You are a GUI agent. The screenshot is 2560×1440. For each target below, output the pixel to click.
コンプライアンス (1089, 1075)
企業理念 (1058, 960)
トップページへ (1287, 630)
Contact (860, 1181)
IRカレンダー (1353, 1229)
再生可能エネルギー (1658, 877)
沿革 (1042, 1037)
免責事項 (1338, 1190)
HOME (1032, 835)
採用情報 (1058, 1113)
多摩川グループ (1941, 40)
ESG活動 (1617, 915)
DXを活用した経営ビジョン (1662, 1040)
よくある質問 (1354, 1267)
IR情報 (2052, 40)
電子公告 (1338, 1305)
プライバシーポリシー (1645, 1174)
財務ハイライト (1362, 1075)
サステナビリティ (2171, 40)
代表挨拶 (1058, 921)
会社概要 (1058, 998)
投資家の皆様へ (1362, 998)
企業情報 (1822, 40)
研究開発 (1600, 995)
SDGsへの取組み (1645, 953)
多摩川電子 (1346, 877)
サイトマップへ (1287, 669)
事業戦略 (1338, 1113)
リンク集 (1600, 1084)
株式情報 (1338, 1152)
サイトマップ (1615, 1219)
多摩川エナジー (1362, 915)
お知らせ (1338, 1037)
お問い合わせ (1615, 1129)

* * *

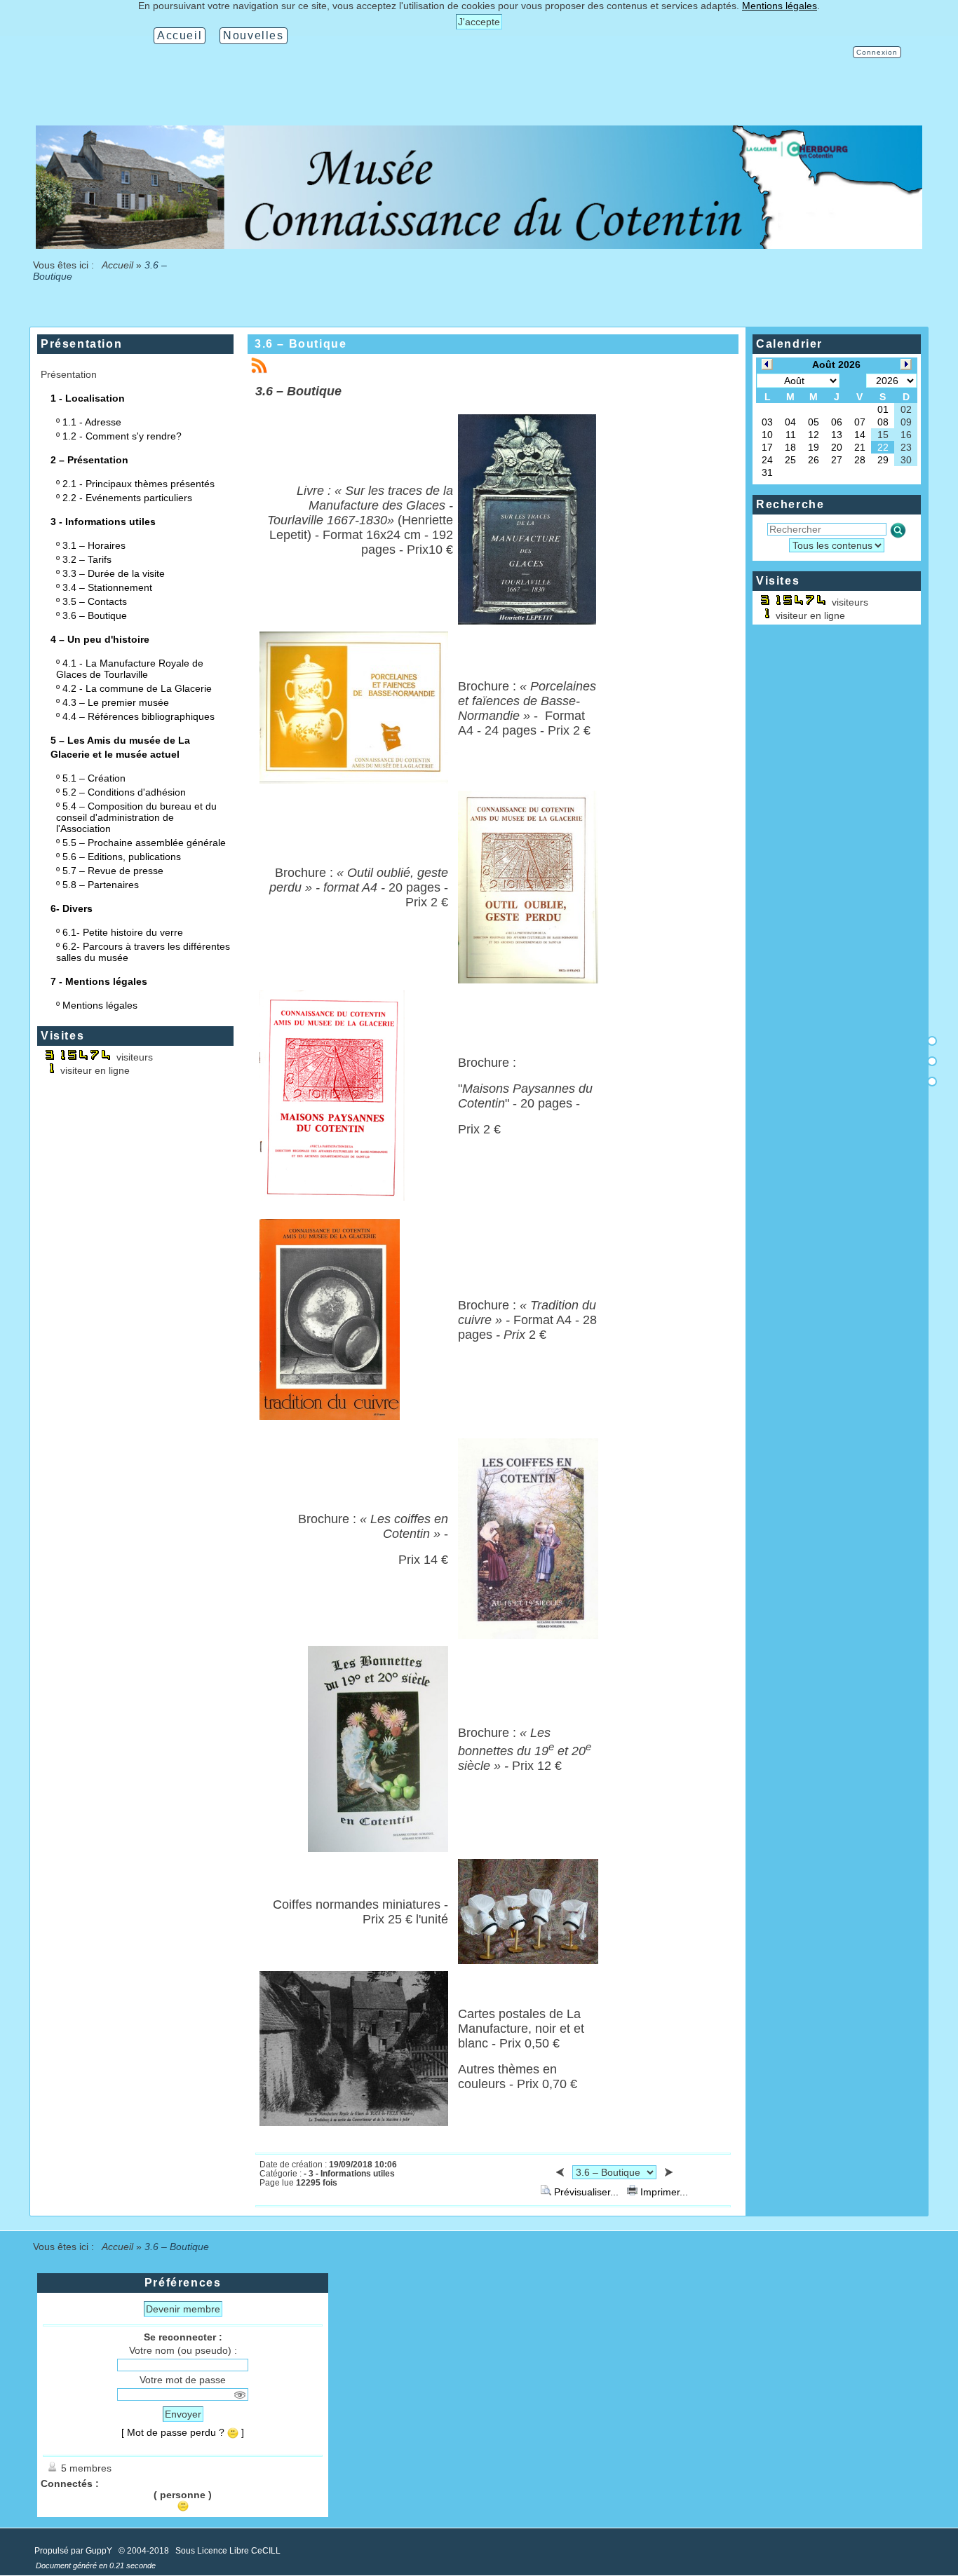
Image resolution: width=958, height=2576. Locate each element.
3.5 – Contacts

...

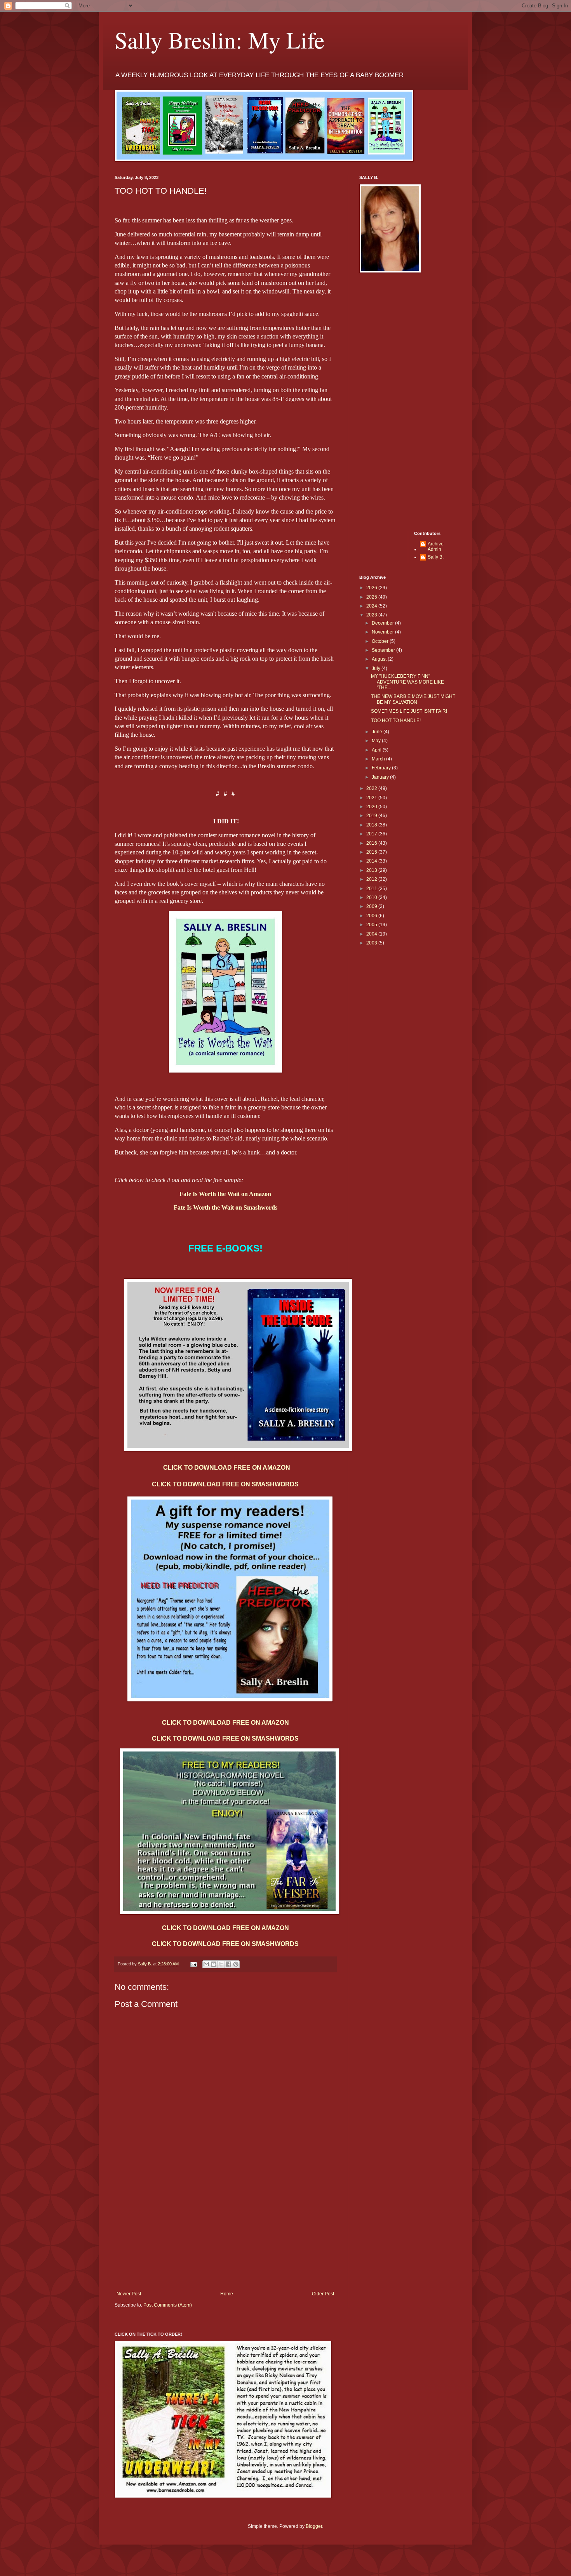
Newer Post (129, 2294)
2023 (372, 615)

» Exercise goal
Using the data above, repeat exactly the lines that begin at the line with "企業情報 (1822, 40)" and end at the line with "お問い合わせ (1615, 1129)", both ends included.

» Written solution
企業情報 (1822, 40)
研究開発 (1600, 995)
SDGsへの取組み (1645, 953)
多摩川電子 (1346, 877)
サイトマップへ (1287, 669)
事業戦略 (1338, 1113)
リンク集 (1600, 1084)
株式情報 (1338, 1152)
サイトマップ (1615, 1219)
多摩川エナジー (1362, 915)
お知らせ (1338, 1037)
お問い合わせ (1615, 1129)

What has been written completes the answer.